Stored data entries
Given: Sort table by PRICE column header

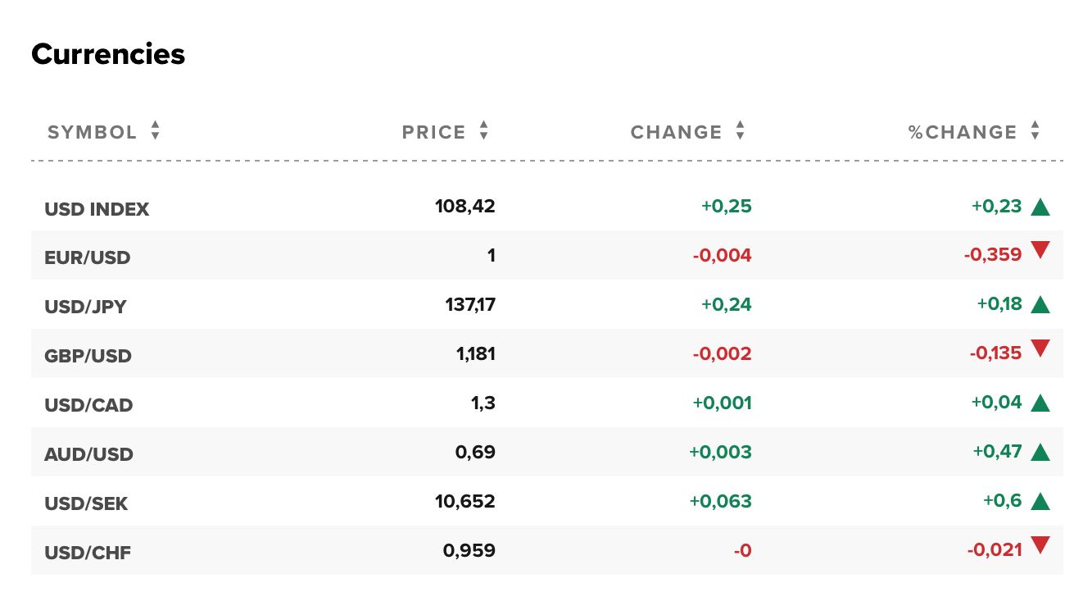Looking at the screenshot, I should (x=433, y=132).
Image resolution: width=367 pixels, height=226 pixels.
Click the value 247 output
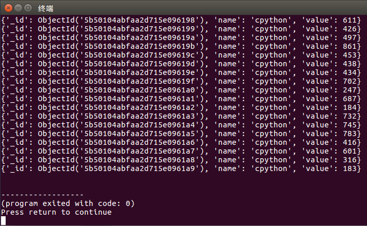[x=350, y=90]
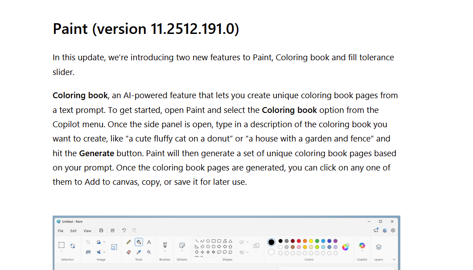Select the Pencil tool in Paint
This screenshot has width=473, height=270.
[129, 242]
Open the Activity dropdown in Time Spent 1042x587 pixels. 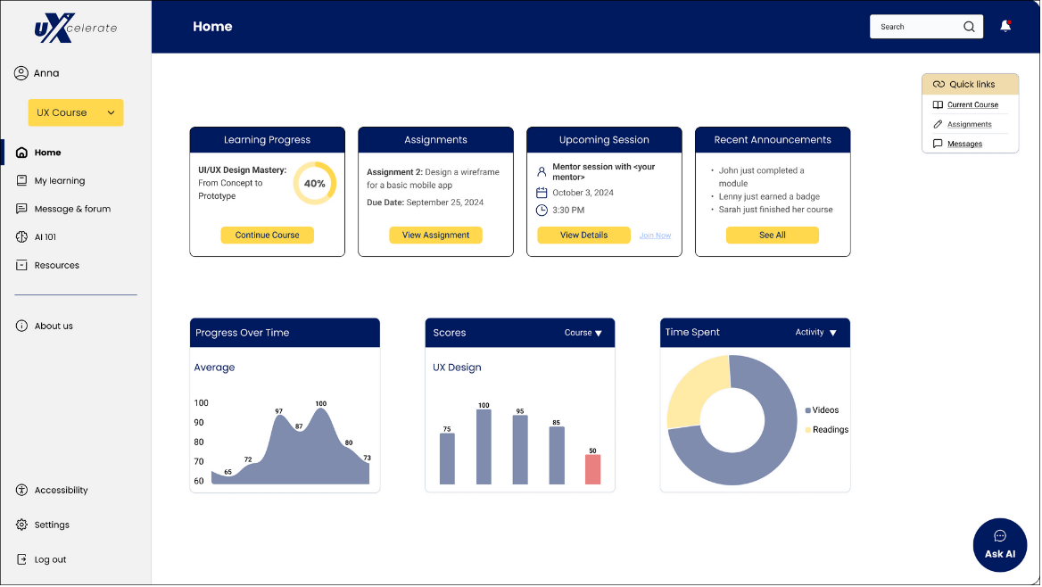coord(815,332)
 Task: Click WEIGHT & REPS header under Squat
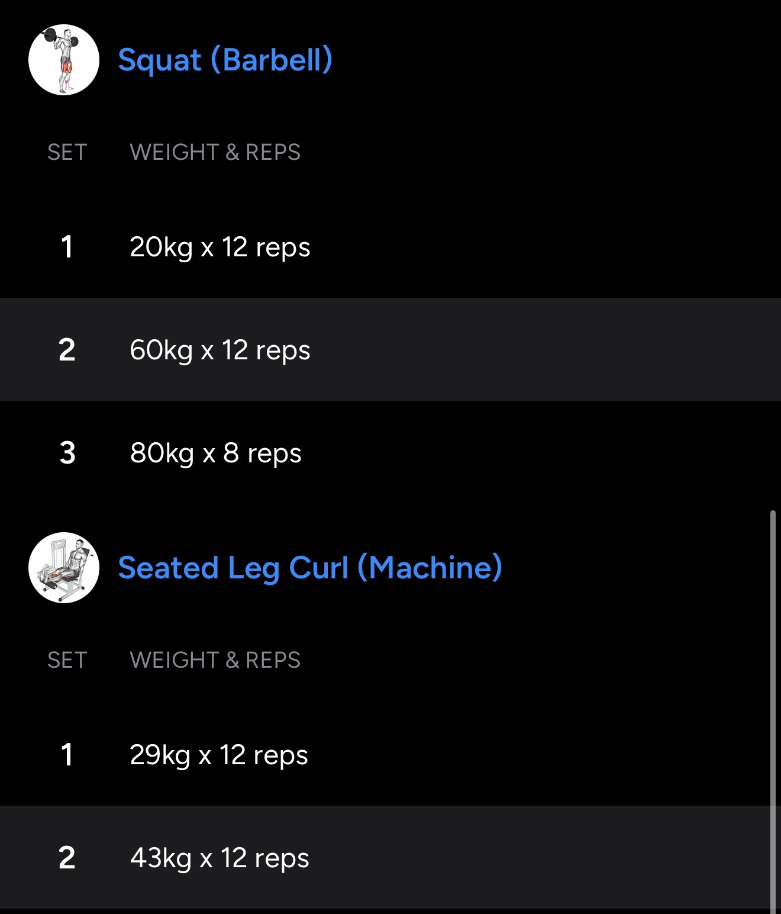tap(215, 152)
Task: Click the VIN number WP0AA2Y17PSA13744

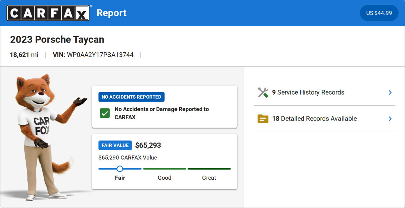Action: (100, 55)
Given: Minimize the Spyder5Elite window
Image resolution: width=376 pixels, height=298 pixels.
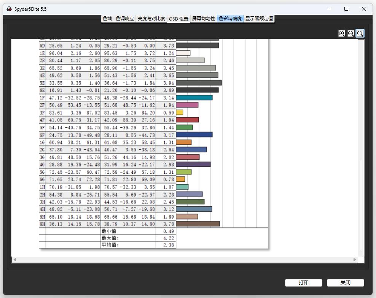Looking at the screenshot, I should [x=329, y=9].
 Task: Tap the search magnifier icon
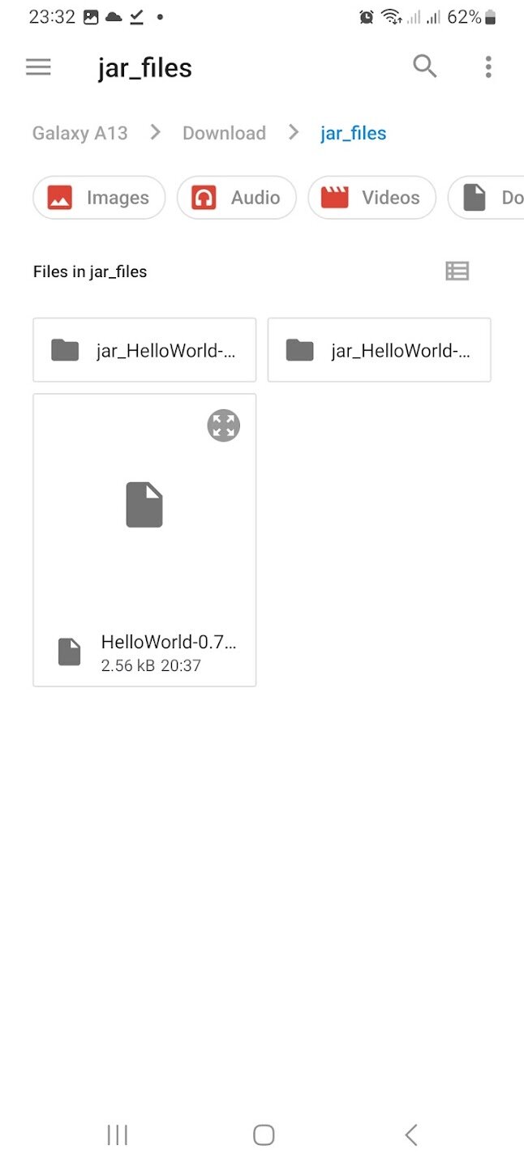(x=425, y=66)
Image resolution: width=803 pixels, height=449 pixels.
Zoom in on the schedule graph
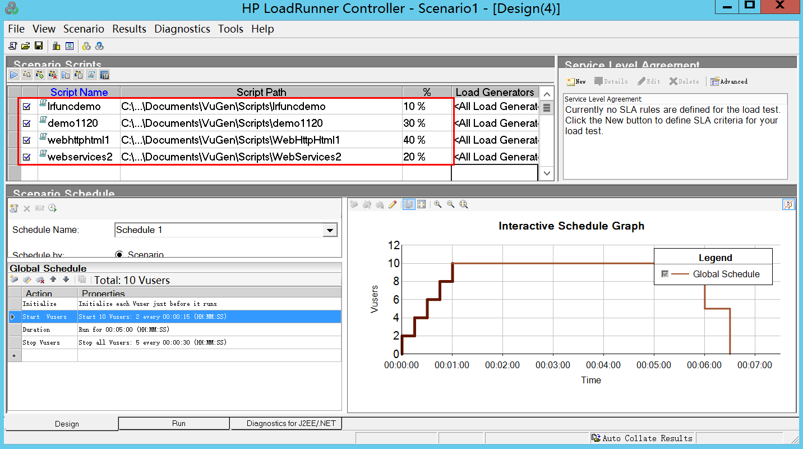[437, 205]

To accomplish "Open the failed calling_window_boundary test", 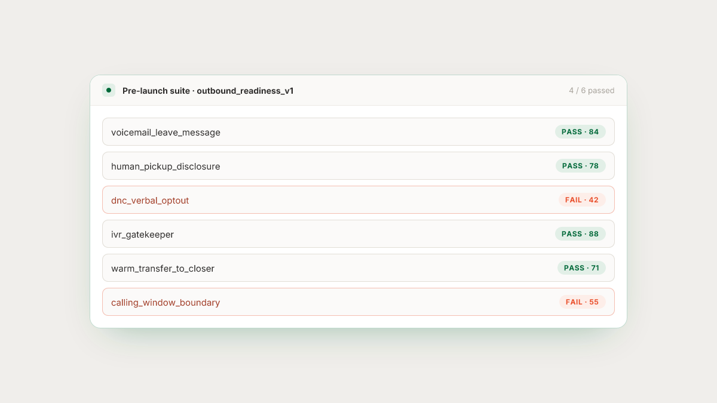I will [359, 302].
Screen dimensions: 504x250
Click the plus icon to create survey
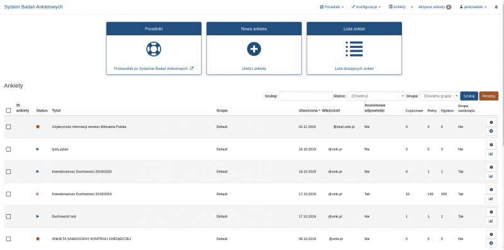click(254, 49)
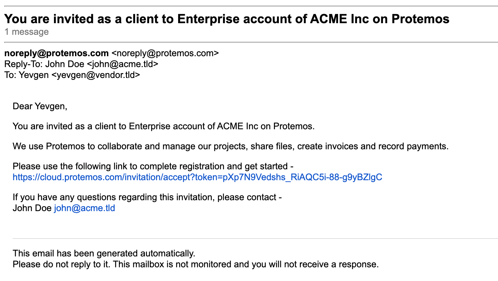Viewport: 498px width, 281px height.
Task: Click "This email has been generated automatically."
Action: tap(104, 253)
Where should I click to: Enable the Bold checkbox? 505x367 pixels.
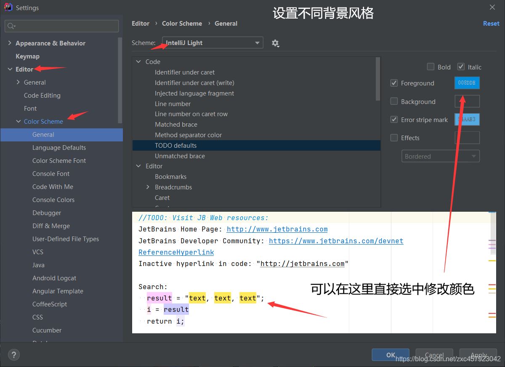[431, 66]
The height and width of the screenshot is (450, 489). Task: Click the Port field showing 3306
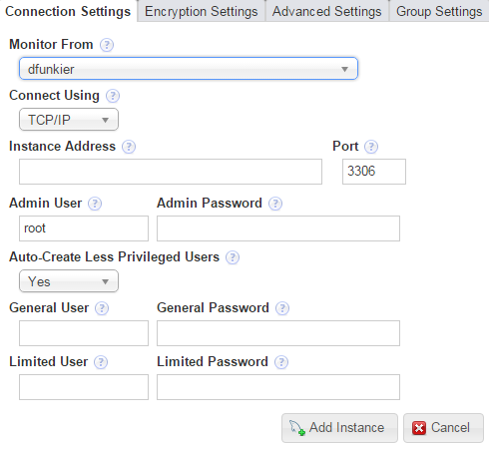click(x=374, y=172)
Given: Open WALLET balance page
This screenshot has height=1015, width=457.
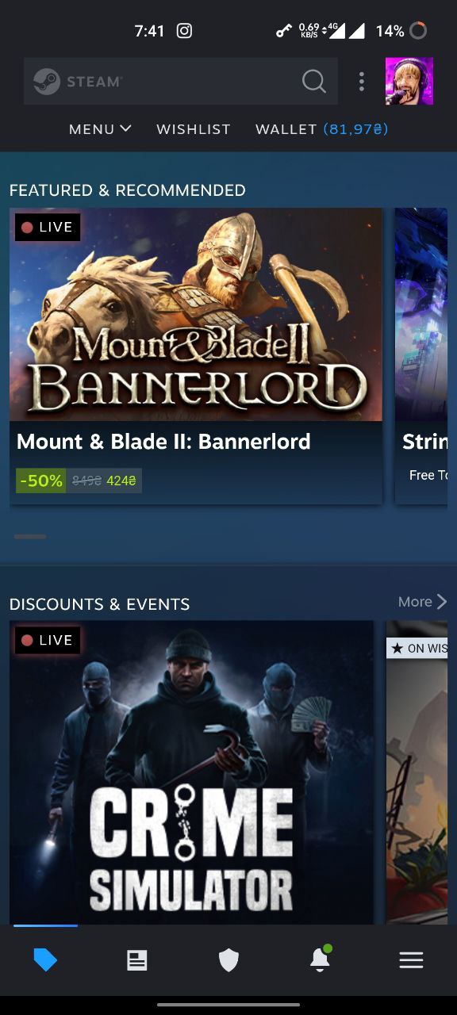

- DIRECTIONS FOR THIS TASK -
Give again, word for word, the lines above from the one with "Where should I" through the final line of the data, both ends included. Do not copy any picture.

- EXERCISE RESPONSE -
Where should I click to: Enable the Bold checkbox? 505x367 pixels.
[431, 66]
The height and width of the screenshot is (450, 489). Task: Click the Port field showing 3306
click(x=374, y=172)
Given: Open WALLET balance page
This screenshot has height=1015, width=457.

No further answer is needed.